The exercise:
Reproduce the records below word for word, starting with the line that contains "The height and width of the screenshot is (603, 801)." and going on through the line that contains "should pyautogui.click(x=1770, y=30).".

Exercise data:
=-=-=

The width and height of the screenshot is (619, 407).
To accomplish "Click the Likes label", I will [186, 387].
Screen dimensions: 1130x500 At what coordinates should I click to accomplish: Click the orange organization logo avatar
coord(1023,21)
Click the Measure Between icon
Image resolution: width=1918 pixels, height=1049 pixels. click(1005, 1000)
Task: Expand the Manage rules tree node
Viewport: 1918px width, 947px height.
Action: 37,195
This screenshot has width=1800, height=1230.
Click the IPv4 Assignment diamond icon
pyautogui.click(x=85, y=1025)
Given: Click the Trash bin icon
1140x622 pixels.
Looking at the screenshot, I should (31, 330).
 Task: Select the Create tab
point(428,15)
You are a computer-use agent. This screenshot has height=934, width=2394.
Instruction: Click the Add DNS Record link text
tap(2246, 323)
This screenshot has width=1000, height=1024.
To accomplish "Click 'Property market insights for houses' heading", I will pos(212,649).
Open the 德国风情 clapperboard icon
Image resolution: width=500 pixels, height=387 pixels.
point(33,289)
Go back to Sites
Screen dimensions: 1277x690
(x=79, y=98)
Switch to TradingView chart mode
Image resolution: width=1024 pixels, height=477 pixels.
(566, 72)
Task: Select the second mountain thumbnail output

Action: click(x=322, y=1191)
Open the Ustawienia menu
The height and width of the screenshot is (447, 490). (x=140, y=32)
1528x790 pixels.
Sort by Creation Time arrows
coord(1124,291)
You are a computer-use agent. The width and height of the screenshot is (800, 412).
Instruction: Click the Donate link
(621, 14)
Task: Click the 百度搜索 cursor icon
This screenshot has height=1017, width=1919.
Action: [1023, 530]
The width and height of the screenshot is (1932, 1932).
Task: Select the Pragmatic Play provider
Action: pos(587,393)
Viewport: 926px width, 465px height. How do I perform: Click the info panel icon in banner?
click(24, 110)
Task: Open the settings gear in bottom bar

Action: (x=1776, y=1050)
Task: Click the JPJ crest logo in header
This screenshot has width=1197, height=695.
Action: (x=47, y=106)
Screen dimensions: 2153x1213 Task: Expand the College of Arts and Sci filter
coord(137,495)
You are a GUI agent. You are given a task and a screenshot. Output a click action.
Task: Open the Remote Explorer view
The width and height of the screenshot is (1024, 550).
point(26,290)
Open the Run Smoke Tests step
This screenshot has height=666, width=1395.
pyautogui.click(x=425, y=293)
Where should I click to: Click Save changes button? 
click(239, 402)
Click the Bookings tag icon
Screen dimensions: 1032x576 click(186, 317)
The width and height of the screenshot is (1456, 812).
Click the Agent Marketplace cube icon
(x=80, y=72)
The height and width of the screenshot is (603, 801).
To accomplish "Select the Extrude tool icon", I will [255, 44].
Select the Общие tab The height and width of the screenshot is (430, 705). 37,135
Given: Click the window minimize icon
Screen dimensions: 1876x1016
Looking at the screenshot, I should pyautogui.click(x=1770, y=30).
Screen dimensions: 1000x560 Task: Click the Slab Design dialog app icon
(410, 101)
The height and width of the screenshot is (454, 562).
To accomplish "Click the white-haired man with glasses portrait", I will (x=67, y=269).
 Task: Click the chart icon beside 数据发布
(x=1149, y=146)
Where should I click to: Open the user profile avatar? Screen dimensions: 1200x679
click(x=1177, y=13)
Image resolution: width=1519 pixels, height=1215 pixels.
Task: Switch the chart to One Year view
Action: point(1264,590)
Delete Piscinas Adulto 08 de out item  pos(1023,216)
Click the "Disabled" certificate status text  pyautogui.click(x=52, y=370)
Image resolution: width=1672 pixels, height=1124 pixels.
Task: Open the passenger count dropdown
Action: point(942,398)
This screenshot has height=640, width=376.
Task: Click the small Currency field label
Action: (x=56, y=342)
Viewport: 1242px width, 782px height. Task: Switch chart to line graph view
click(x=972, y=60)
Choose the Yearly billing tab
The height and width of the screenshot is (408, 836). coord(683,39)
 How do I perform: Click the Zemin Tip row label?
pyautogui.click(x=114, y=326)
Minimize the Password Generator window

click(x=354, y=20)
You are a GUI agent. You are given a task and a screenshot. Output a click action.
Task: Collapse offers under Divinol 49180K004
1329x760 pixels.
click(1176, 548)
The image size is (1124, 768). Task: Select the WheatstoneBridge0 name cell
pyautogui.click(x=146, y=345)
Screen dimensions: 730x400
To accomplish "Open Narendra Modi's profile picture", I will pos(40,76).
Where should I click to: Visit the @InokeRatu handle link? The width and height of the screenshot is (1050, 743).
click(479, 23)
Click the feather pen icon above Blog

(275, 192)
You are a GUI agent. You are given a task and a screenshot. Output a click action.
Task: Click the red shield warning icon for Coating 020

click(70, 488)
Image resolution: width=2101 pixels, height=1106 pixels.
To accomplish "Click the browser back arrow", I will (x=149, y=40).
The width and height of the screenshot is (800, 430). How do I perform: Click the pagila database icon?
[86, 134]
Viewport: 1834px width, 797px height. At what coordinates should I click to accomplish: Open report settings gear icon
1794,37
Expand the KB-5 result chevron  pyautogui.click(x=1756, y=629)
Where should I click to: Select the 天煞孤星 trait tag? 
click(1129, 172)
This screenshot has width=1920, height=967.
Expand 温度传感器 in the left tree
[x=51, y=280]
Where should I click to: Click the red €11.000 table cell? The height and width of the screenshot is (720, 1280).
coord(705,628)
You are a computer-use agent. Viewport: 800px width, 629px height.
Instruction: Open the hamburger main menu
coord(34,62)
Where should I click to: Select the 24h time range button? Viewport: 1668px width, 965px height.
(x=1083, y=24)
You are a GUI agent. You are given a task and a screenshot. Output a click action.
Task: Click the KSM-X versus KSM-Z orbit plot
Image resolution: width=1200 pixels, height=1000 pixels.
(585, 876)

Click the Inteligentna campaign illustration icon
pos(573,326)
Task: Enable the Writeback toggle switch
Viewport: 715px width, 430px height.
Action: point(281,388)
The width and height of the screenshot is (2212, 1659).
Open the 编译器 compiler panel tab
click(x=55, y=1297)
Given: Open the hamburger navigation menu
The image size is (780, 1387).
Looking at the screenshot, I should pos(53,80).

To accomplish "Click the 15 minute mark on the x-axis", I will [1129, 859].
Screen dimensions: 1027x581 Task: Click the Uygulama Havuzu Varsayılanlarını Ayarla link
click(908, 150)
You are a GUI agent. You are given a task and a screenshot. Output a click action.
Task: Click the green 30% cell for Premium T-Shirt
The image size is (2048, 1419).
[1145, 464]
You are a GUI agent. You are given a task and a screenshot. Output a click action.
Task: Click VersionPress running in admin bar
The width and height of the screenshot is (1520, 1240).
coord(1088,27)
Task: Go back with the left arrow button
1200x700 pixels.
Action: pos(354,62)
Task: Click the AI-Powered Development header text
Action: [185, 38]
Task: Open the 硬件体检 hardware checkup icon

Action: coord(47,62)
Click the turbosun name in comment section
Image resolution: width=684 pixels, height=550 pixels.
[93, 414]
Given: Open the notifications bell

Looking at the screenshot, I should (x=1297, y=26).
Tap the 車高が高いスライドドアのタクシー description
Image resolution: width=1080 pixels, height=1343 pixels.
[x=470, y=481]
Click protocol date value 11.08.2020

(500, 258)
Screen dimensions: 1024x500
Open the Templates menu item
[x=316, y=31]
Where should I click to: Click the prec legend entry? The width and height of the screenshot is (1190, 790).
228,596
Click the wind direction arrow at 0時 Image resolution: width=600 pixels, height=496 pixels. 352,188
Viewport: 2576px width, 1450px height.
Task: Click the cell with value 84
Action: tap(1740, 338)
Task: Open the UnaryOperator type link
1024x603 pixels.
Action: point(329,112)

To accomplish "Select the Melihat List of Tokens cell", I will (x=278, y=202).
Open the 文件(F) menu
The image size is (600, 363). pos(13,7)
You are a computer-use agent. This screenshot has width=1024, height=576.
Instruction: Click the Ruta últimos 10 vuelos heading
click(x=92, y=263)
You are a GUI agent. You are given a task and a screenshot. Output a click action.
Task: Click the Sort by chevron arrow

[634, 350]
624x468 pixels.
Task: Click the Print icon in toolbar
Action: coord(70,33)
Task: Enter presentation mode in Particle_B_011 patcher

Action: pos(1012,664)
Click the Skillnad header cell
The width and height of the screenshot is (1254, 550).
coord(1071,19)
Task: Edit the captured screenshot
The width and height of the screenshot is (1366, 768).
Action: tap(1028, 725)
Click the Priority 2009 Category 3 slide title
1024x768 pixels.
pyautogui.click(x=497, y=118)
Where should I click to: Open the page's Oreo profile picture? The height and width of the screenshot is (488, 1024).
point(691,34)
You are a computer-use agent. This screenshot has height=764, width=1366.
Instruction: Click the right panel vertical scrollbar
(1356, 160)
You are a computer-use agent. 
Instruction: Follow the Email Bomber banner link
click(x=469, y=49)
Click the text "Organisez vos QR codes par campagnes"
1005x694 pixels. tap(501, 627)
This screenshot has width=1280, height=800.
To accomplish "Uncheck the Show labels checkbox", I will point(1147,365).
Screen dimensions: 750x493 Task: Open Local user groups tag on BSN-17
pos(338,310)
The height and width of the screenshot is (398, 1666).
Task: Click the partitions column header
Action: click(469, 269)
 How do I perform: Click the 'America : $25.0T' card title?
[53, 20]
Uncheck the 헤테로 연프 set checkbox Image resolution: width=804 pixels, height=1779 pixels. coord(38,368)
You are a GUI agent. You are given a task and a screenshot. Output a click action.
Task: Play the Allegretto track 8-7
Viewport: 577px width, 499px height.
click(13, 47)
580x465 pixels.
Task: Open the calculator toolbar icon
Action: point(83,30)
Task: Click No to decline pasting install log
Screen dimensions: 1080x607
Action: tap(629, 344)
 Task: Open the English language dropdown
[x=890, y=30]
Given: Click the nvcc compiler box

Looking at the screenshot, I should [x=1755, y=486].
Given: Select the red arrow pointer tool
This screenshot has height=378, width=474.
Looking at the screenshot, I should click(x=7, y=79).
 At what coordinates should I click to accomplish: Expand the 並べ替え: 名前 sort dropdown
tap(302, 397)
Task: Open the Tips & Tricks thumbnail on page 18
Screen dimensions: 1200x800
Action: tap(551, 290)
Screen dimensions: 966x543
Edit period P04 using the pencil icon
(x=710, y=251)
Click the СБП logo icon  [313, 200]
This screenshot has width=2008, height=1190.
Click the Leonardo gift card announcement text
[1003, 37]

=-=-=

Written solution:
The height and width of the screenshot is (603, 801).
To accomplish "Select the Extrude tool icon", I will [255, 44].
Select the Общие tab The height and width of the screenshot is (430, 705). 37,135
Given: Click the window minimize icon
Screen dimensions: 1876x1016
Looking at the screenshot, I should pyautogui.click(x=1770, y=30).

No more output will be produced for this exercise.